Karina contó que la máquina de ramen del río Han era suya. «Una amiga me la envió como regalo de cumpleaños. Me gusta muchísimo el ramen», dijo.

Ahora bien, el ramen es uno de los alimentos que quienes están a dieta suelen evitar, así que conviene tener cuidado. Repasamos los motivos.

Karina contó que utiliza en casa una máquina de ramen del río Han. Foto=programa de entretenimiento de JTBC «Please Take Care of My Refrigerator since 2014»

Ramen: ¿por qué juega en contra de la dieta? El problema no es tanto la energía como la «combinación»

Que el ramen sea desfavorable para adelgazar no se debe únicamente a que tenga muchas calorías. La mayoría de los ramen incluyen fideos hechos con harina blanca, fideos fritos en aceite y un sobre de caldo muy salado. Según un estudio realizado en Corea del Sur, un paquete de ramen instantáneo de los que se consumen con frecuencia en el país aporta aproximadamente 505kcal y cubre, sobre la base de un día, en torno al 24% de los hidratos de carbono, el 31% de las grasas, el 53% de las grasas saturadas y el 90% del sodio. Para una sola comida, la proporción de grasa y sodio tiende a ser alta. En particular, los fideos de harina blanca se digieren con relativa rapidez y elevan pronto la glucosa en sangre. Además, como faltan verduras, proteínas y fibra dietética, la sensación de saciedad no dura. Si se le añade arroz en el caldo o se acompaña con kimchi, rábano encurtido, dumplings, e incluso queso, el sodio y las calorías de la comida aumentan con facilidad.

Si se repite el hábito de comer ramen con frecuencia, no solo perjudica el control del peso, sino también la gestión de la obesidad abdominal, la presión arterial y la glucosa. En un estudio con adultos en Corea del Sur, el consumo de platos de fideos también se asoció con el síndrome metabólico.

¿Aun así te apetece? Reduce el sobre y añade proteínas y verduras

No hace falta eliminar el ramen para siempre por estar a dieta. En su lugar, basta con cambiar la forma de comerlo.

Primero, no añadas todo el sobre: pon solo entre la mitad y dos tercios. Es la manera más sencilla de reducir la ingesta de sodio. Segundo, no te bebas todo el caldo. Gran parte del sodio del ramen se queda más en el caldo que en los fideos. Tercero, reduce la cantidad de fideos y añade proteínas como huevo, tofu, pechuga de pollo o marisco. La proteína ayuda a mantener la saciedad durante más tiempo. Cuarto, incorpora muchas verduras como col, brotes de soja, setas, cebolleta o bok choy.

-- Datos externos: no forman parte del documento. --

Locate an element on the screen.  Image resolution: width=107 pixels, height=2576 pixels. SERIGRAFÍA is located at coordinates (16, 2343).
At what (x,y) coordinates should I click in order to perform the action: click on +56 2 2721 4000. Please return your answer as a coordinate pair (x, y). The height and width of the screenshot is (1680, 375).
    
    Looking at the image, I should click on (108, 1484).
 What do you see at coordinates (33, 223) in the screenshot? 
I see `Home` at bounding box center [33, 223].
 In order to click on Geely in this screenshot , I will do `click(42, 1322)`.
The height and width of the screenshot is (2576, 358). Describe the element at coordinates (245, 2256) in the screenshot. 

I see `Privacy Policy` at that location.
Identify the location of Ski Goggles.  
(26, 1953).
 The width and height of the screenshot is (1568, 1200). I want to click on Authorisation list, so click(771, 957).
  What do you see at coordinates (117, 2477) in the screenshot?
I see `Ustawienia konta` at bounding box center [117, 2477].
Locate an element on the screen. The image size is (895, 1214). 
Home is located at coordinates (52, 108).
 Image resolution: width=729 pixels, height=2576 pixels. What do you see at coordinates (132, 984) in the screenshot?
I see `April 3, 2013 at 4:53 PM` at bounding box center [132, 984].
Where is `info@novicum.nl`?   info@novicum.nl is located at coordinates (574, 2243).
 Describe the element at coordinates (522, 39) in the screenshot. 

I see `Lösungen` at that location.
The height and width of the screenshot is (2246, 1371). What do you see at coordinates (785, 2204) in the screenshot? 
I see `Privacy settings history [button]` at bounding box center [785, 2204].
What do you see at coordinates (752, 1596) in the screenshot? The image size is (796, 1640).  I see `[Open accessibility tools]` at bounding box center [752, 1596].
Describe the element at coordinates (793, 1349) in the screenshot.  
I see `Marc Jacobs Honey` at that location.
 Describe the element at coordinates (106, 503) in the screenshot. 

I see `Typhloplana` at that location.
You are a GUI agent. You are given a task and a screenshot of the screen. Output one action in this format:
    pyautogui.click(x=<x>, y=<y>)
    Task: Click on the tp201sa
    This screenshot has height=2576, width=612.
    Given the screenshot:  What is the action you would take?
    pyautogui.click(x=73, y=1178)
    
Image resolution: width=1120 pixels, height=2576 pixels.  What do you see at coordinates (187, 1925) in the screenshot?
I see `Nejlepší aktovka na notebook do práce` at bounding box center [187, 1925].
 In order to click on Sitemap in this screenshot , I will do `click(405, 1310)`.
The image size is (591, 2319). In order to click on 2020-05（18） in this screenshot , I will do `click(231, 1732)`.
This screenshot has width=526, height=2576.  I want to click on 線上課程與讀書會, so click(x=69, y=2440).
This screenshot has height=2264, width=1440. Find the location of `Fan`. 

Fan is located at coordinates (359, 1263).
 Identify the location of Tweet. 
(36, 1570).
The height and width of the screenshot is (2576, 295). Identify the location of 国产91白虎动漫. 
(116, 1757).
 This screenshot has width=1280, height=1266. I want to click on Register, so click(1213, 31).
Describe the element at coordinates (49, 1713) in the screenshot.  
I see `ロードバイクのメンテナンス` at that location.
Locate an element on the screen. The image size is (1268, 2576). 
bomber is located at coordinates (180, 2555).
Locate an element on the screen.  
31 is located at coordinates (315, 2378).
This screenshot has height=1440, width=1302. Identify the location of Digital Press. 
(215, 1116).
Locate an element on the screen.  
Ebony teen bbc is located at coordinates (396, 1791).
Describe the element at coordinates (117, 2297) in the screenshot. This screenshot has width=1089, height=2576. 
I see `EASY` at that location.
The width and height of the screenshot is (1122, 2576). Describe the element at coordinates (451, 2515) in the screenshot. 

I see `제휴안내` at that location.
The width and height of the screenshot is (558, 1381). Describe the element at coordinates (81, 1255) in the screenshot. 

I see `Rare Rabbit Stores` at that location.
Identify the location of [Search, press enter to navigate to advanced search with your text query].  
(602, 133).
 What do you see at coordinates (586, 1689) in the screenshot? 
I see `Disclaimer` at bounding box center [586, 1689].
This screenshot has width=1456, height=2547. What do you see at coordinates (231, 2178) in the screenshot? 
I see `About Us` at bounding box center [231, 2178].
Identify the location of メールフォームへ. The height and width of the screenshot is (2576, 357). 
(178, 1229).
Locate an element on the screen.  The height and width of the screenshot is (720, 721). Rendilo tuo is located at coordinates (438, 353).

Aportan la fibra dietética y el volumen que le faltan al ramen, y así, aunque comas el mismo bol, resulta menos insuficiente. Quinto, evita el hábito de echar arroz en el ramen. Si a los fideos les sumas arroz, acabas consumiendo muchos hidratos de carbono refinados en una sola comida.

Además, si es posible, es mejor comerlo de día o a primera hora de la cena, en lugar de hacerlo a altas horas de la noche, y ajustar la siguiente comida para que sea suave y ligera.